# Chicago Pneumatic CP8210-mini review



## honda-r (Mar 20, 2007)

Just a quick post regarding my new rotary i picked up today. After few days of searching and review readings, recomendations.... i went to local autopaint supplier called Morelli, in Wickford, Essex, I rang them, they told me they had 1 CP8210 rotary in stock, i thought let me go and have a look at it.

When this guy brought the box so i can have look at the rotary i was suprised how small the box looked, when we opened the box i was amazed to see how small this rotary is, looked like a toy machine, lol. I did like the machine straight away after holding it and testing it :buffer: (without a pad), so i bought it. Price was £139+Vat and same time bought bottle of 3M Fast Cut Plus for £15+Vat.

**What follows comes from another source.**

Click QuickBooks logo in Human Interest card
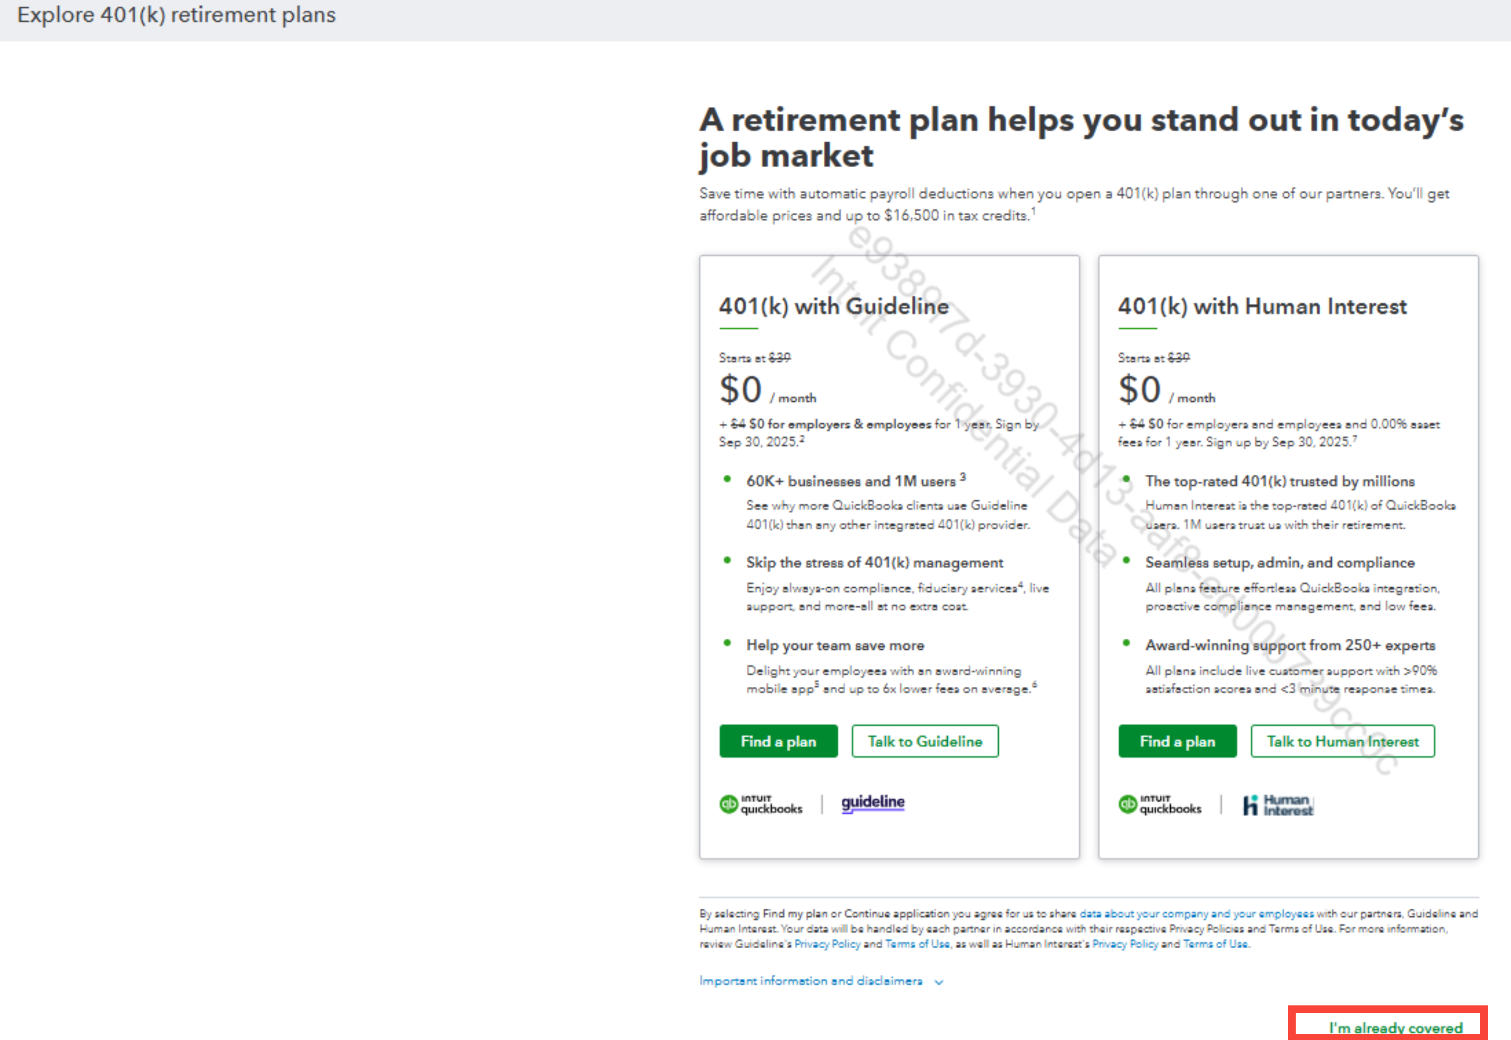This screenshot has height=1040, width=1511. pos(1160,805)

It is really light weight and small in size, the on/off trigger is easy to reach (same position as Makita) and the speed dial is on top of the machine, very easy to change speed while polishing.

This rotary is not loud, slightly high pitch noise compared to my Bosch, but i wouldnt say is loud.

Think about this rotary as a mini Makita or pc sized rotary, on the box and on the book it says it weighs 2.1Kg which is really light weight compared to my current rotary Bosch GPO12E which weighs 3.5KG :doublesho

Anyway i took few pics so you can see how it compares to my other rotary :thumb:



























































































:thumb:


----------



## Gleammachine (Sep 8, 2007)

Looks a very nice machine Gav, liking the size as well, be interested how it performs.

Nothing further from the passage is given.